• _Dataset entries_
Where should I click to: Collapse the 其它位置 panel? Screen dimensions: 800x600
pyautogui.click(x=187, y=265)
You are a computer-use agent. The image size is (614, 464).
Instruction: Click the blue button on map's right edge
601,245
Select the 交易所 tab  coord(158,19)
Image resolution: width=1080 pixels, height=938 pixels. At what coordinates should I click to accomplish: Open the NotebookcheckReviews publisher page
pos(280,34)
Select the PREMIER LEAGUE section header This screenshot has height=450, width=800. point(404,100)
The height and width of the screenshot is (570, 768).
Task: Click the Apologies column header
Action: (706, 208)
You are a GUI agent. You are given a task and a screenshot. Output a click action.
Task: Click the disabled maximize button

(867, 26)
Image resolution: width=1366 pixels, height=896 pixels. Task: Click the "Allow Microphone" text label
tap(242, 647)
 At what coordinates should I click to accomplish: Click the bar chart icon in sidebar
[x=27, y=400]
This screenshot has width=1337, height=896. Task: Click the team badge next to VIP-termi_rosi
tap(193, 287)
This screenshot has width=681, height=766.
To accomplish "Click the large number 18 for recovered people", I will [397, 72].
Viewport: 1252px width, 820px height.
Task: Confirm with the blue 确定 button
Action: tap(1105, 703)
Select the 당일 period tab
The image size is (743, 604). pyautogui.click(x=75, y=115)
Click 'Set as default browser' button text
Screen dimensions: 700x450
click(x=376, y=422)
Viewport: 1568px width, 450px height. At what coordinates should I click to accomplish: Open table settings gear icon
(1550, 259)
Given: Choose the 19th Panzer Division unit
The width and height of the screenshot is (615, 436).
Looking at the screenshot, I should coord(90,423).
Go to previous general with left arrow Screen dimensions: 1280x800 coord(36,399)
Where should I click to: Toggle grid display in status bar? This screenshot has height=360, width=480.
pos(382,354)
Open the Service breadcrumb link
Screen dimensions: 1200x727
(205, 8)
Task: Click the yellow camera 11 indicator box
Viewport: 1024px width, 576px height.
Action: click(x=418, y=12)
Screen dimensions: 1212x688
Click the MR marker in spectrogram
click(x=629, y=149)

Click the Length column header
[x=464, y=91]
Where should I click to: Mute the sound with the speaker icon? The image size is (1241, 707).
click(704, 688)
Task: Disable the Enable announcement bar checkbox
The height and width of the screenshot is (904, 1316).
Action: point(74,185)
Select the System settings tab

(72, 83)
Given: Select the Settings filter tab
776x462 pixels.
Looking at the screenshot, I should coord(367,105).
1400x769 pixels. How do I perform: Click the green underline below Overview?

• _Task statement_
Only lines holding the word "agent" are wanted, so copy each of them from the records above.

• _Finished task_
You are a computer-use agent. The image size is (614, 464).
You are a GUI agent. You are given a task and a screenshot. Output a click action.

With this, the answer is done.